U.S. aid to Israel cut, but no ones griping

WASHINGTON — American Jewish leaders are downplaying a reduction in U.S. aid to Israel and hailing numerous provisions in this year's U.S. spending bill that place restrictions on aid to the Palestinians.

President Bush signed the fiscal year 2003 spending bill on Feb. 20, several months later than originally anticipated. Foreign aid was cut by 0.65 percent across the board, including the $2.1 billion in military aid and $600 in economic aid proposed for the Jewish state.

Left out of the spending bill entirely was an extra $200 million for Israel to cover the cost of fighting terrorism, and $50 million in humanitarian aid for Palestinians in the West Bank and Gaza Strip, delivered through the U.S. Agency for International Development.

But the spending package includes several initiatives that will control how aid is disbursed in the Middle East. Jewish leaders are praising these measures as attempts by Congress to align itself with Israel and combat corruption and support for terrorism among Arab governments.

The first provision mandates that no federal assistance should go to a future Palestinian state until the current Palestinian leadership is replaced, that the state has demonstrated "a firm commitment to a peaceful coexistence with the state of Israel" and it has taken measures to combat terrorism.

The provision also calls on a Palestinian state to show it is working toward Middle East peace before it receives government assistance. But the provision includes a national security waiver and an exemption for funds that would help the Palestinian Authority implement reforms.

A second provision calls for Congress' General Accounting Office to investigate whether U.S. contributions to the U.N. Relief and Works Agency, which helps Palestinian refugees from Israel's 1948 War of Independence and their descendants, are being used to promote terrorism.
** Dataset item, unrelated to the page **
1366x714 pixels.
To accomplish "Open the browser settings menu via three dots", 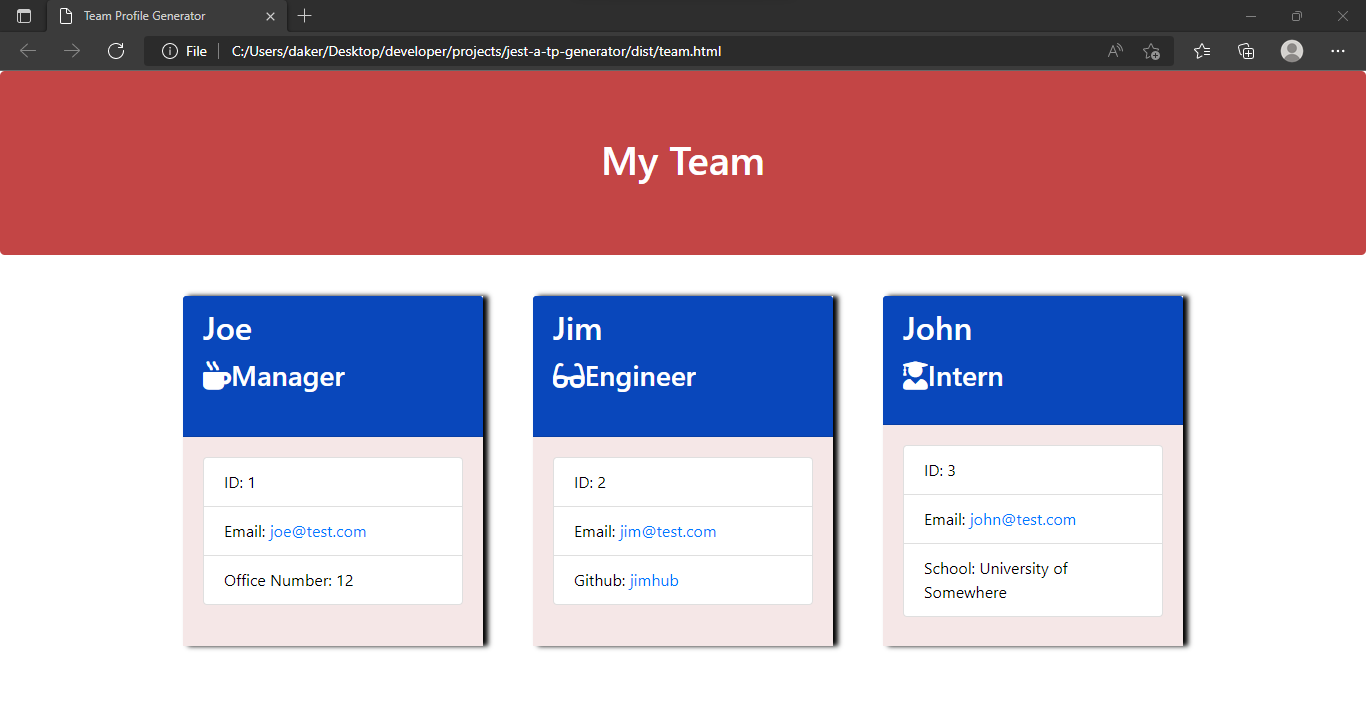I will tap(1338, 51).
"The United States has a right to know whether the $110 million per year we send to UNRWA is being spent in a way that is consistent with our laws," said Rep. Joe Knollenberg (R-Mich.), who introduced the language. "Only an independent investigation by the GAO will settle the question of whether taxpayer dollars are funding terrorist activities."

Israel says UNRWA allows terrorism to flourish in Palestinian refugee camps. In fact, Israeli officials say, one-third of the Palestinian suicide bombers who have struck during the current conflict have come from the Jenin refugee camp, which is serviced by


Congress also passed a provision that would investigate how USAID distributes funds in the West Bank and Gaza Strip, amid concerns that it is hiring contractors affiliated with the Palestinian Authority.

Also included in the bill is language that allows U.S. citizens born in Jerusalem to have Israel listed as their country of birth on birth certificates, passports and other federal documents. Until now, Jerusalem has been listed without a country, to appease Palestinians who contest Israel's control of the city.

Overall, Jewish leaders were pleased with the spending bill, despite the cut in aid.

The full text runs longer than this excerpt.